By 1911 one third of the population of Tyneside were migrants or children of migrants. Jobs in coal mining, shipbuilding and heavy engineering meant that the North East became a major centre of migration as people travelled from all over in search of a better way of life.
The story does not end there and recently the area has once again experienced a growth in people moving to the area. Destination Tyneside, reveals the fascinating stories of ordinary people who have chosen to make Tyneside their home.
Research into real life people revealed some powerful stories that now feature in the gallery. Visitors have the opportunity to follow six historic characters from their decision to leave their homeland, though the migration journey to their life on Tyneside.
These stories were chosen on the basis that they represent the largest, and most significant, immigrant groups at that time.
Ann moved to Tyneside from County Tyrone, Ireland in 1866 aged nine. She settled in Hebburn and married Irishman John Montgomery, also from Tyrone, in 1875.
Lena moved to Tyneside to escape the persecution of Jewish people in Poland. She arrived with her husband Lewis in 1874 aged 17.They settled in Newcastle and remained here for the rest of their lives.
Thomas moved to Tyneside from Ireland in 1874 with his wife Maria and their son Patrick. They settled in Jarrow where he, like many Irishmen, gained employment in the chemical works.
Jack moved to Tyneside from Cumbria with his family in 1890. They settled in Boldon where he became a miner. Later he became involved in politics.
Angela moved to Tyneside from Italy in 1904 with her husband Antonio and their daughter Anita. They started an ice cream business, Mark Toney, in Newcastle which continues to this day.
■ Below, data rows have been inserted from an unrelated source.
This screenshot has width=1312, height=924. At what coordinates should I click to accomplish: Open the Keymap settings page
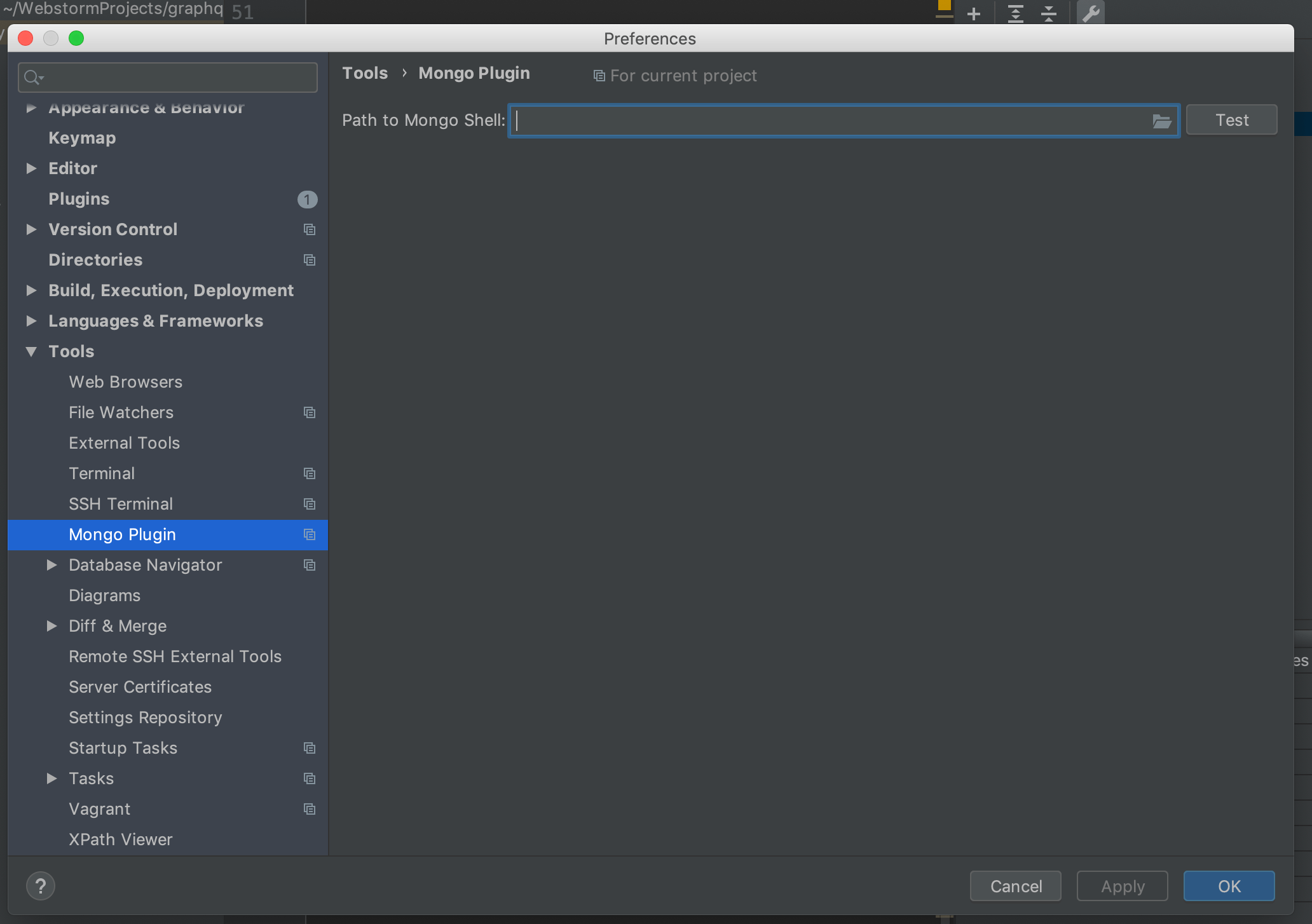(82, 138)
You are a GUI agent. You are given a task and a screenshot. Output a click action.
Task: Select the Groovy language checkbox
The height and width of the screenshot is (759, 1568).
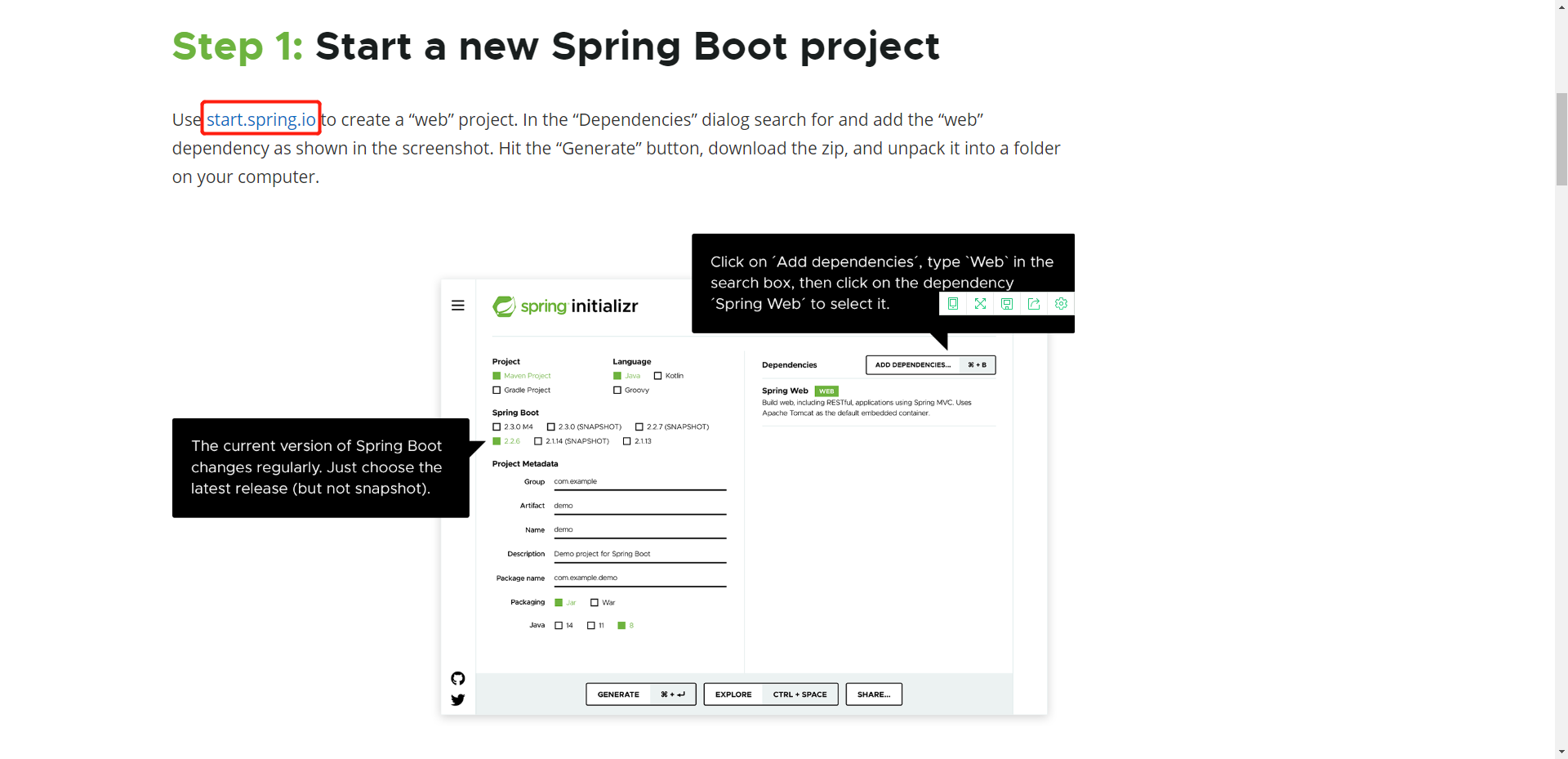coord(617,391)
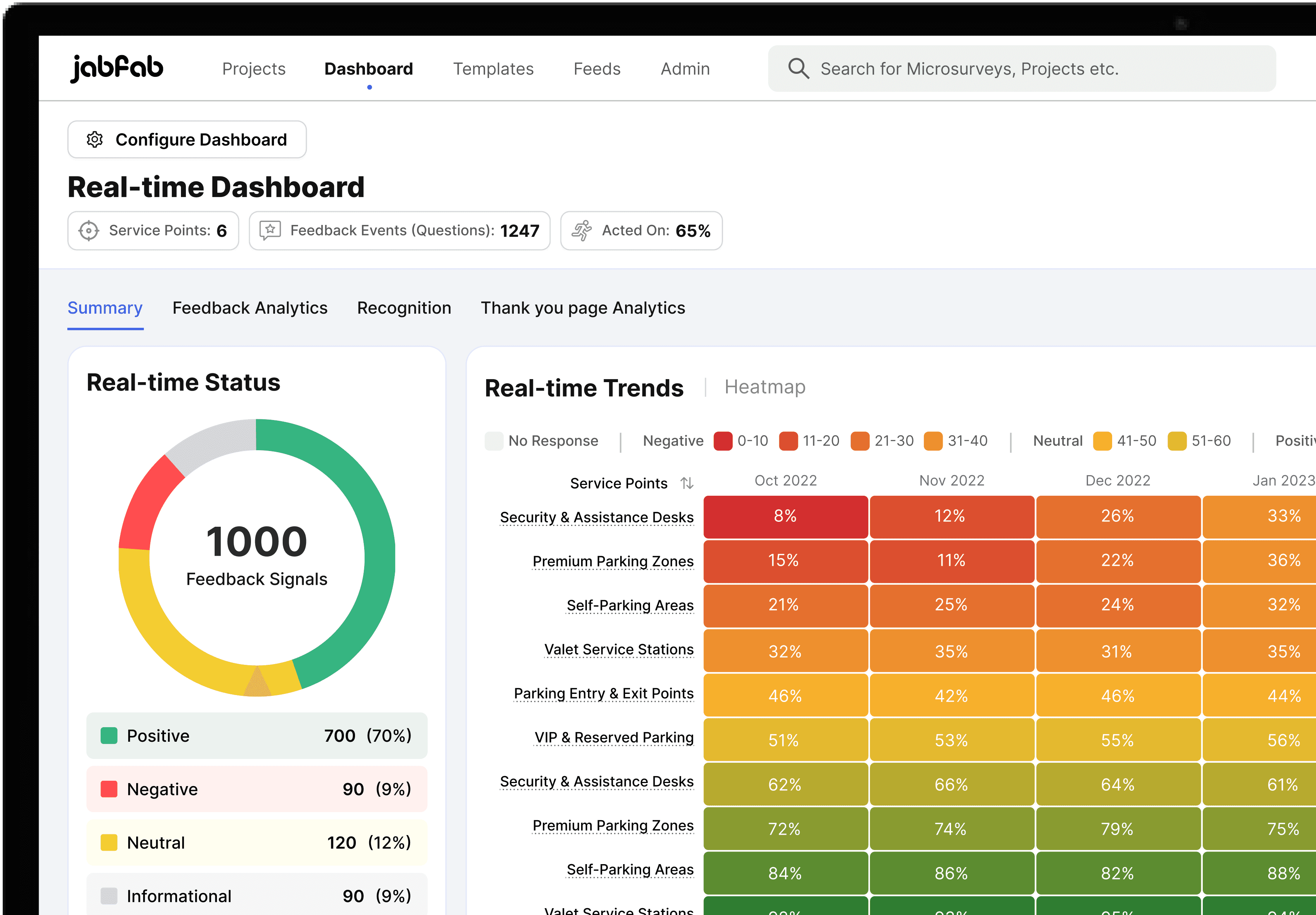
Task: Sort using the Service Points arrows icon
Action: click(x=687, y=483)
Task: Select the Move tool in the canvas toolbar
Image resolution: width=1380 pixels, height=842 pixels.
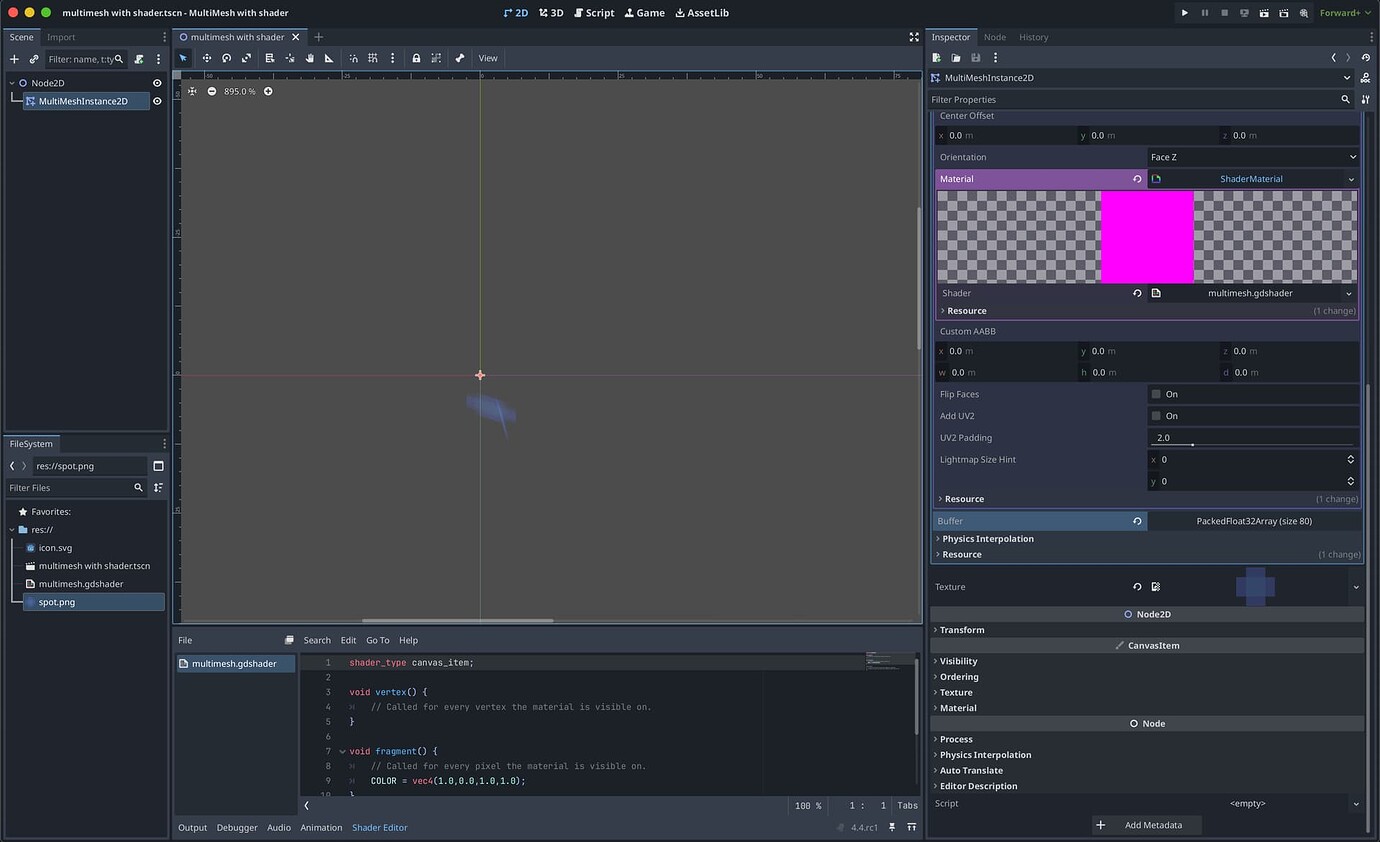Action: 207,58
Ali arrived in Tyneside in around 1898 after getting work as a fireman on a merchant ship from Yemen. He settled in South Shields and became the first Yemeni boarding house owner. He was deported in the 1930s.
The whole concept of migration and the lives of these 6 families came to life with interactive living history displays.
Firstly the children saw their characters arrive.
Then children watched films about each of the characters years after they arrived and found out what had become of them while living on Tyneside.
The children had fun dressing up and acting out the characters they were researching during their visit.
The children traced the geographical spread of their surname on touch screen tables, finding out where people of their surname were most commonly found in Britain in 1881 compared to 1998.
They discovered that they only needed to go back three generations in their family tree to find a migrating ancestor. Tracing their surname encouraged the children who may consider themselves Geordies through and through to rethink their personal history.
This part of the exhibition send out a strong signal about life in the North East, fostering a sense of belonging and presenting an historical perspective on migration which helps to promote tolerance.
The children had a really lovely day, learned a lot and can’t wait to visit again when they will be invited to taste some of that famous Mark Toney ice cream.